_Provided text_:
Break away from the crowd

What is it about presentations that sends us scurrying back to junior high? Remember how important it was to look like everyone else? Of course, that's not how we thought of it, but when we look at our own kids we can see that's what it is.

In some ways, we've broken away from that, but when it comes to presentations, we're right there doing it the way it's always been done. It's SAFE.

And, when it's a client presentation, it only gets worse. Instead of actually evaluating the situation, thinking like the client, and focusing on meeting their needs, we're more likely to think of ways to impress the client, assess the probabilities of the competition's presentation, and automatically (consequently) increase the number of slides.

Consider what the competition will do, but not with the thought of matching them. The only impressing of the client that really works is much less overt than the standard approach. And increasing the number of slides to match expectations is pretty much guaranteed to fail.

For best results consider doing these:

1. Edit your slides ruthlessly, both the number of slides and the amount of text on the slides.

Many of your competitors still believe that a slick slide show is the core of a successful presentation. Don't go junior high here. Use as few as you can, only as many as it takes to illustrate the essence of your presentation.

An abundance of slides or of text keeps you focused on the slides and the technology rather than on connecting with your audience, which is the next point.

2. Connect with your audience. (Shut down your ego.) If you were the buyer, how would you decide which vendor to use? Would you really base your decision on how slick the presentation was? Or how many slides? Or how many years they had been in business? Not likely.

What it usually comes down to is whether you sound credible and whether or not they feel comfortable with you.

Being knowledgeable and genuine are your best tools, so figure out how you're going to connect. Part of it's your attitude and part is your content. Your content needs to show you understand problems they've had that you can spare them from, and that you know their audience or their frustrations. You'll connect by speaking directly to those things that matter most to them.

Dear teach

Jay Bell, Warren Bell Associates, Forestville, CA:

"Things I've noticed since taking your class: That I can be myself in various situations and don't have to play the role of a seminar leader, the father-of-the-groom giving a toast, or a creativity guru presenting an idea to a client.

"I'm happy to discover that the principles you teach apply generally to speaking; they smooth out transitions from one situation to the next to the next.

"I can think about my immediate audience and what they need from me at that moment. And that's regardless of what type of speaking I'll need to do. Above all, I'm really feeling good about being able to be me."

First person

Marj Blixhaven, AWAIC, Anchorage, Alaska:

"You may remember my writing you 5 years ago (shortly after taking your class) about unexpectedly having to give a speech in front of the mayor, the police chief, a state senator and TV cameras while I was wearing jeans, tennies and a moose sweatshirt. Well, I've done it again.

"I am now the executive director of the women's shelter here and get asked to speak about domestic violence and our services fairly often.

"One recent morning at 10:45 I got a call from a woman who was in desperate need of a lunch program for the Rotary Club that day. It was easy to say yes, because I knew I could pull together a strong opening, a few main points, and a strong close in the coming hour.

_Job item a_:
In the records, print the lines starting at the one that contains "on refresh-icon: ↻." and ending at the one that contains "Looking at the image, I should click on (819, 180).", with both of those lines included.
The text on presentations and the records were taken from separate sources.

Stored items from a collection
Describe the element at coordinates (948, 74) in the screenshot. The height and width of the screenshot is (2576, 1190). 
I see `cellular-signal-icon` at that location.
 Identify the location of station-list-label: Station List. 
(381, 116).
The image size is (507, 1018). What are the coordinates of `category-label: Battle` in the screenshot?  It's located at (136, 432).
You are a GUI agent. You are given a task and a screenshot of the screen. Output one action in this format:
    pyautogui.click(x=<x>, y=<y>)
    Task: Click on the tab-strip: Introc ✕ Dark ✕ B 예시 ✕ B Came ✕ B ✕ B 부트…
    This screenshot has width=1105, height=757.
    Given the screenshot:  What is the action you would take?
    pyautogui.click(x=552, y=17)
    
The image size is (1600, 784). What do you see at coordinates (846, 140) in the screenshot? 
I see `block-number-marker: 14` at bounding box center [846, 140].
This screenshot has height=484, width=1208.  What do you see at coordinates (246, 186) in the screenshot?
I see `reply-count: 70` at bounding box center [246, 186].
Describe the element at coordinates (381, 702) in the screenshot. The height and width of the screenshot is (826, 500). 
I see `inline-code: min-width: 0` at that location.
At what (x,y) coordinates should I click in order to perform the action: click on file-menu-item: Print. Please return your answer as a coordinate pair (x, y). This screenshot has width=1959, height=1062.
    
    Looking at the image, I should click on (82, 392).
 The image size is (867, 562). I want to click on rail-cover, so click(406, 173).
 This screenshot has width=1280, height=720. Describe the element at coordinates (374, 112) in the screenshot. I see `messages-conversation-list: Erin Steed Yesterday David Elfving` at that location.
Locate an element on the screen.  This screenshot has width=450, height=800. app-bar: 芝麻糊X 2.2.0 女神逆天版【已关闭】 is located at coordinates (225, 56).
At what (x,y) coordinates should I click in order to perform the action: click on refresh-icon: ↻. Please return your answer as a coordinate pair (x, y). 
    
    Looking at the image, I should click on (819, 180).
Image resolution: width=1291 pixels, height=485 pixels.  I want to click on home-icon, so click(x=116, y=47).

_Job item b_:
Pick up the text on presentations from the point where it stops, and keep writing it.

_Task output a_:
At what (x,y) coordinates should I click in order to perform the action: click on refresh-icon: ↻. Please return your answer as a coordinate pair (x, y). 
    
    Looking at the image, I should click on (819, 180).

_Task output b_:
"Once again, I wasn't dressed the way I would have been if I had known before I left the house that I would be speaking to 60 people (will I ever learn) but I just did what you trained us to do. It went well.

"They had a podium with a mike that their other speakers were using, but I removed the mike and stepped to the side of the podium like you taught us. Lots of connection with the audience, lots of questions and interest on their part, and it was over before I knew it.

"As I drove away, I was grateful once again for your training. Not only am I able to convey information about a very serious problem to lots of people through my speaking engagements, but it really is stress-free for me."

"How or when is it good to use laser pointers?"

It's a matter of personal choice. My feeling is that every piece of equipment you use gives you more to keep track of. And if they can focus on the point without having to use a pointer, don't use one. So if you're using one, be sure it's for the right reasons.

A laser pointer (or any pointer) has to be tended. Do you remember to put it down, turn it off or not to play with it when you're not using it? Do you have a steady hand so that the light doesn't wobble all over the slide?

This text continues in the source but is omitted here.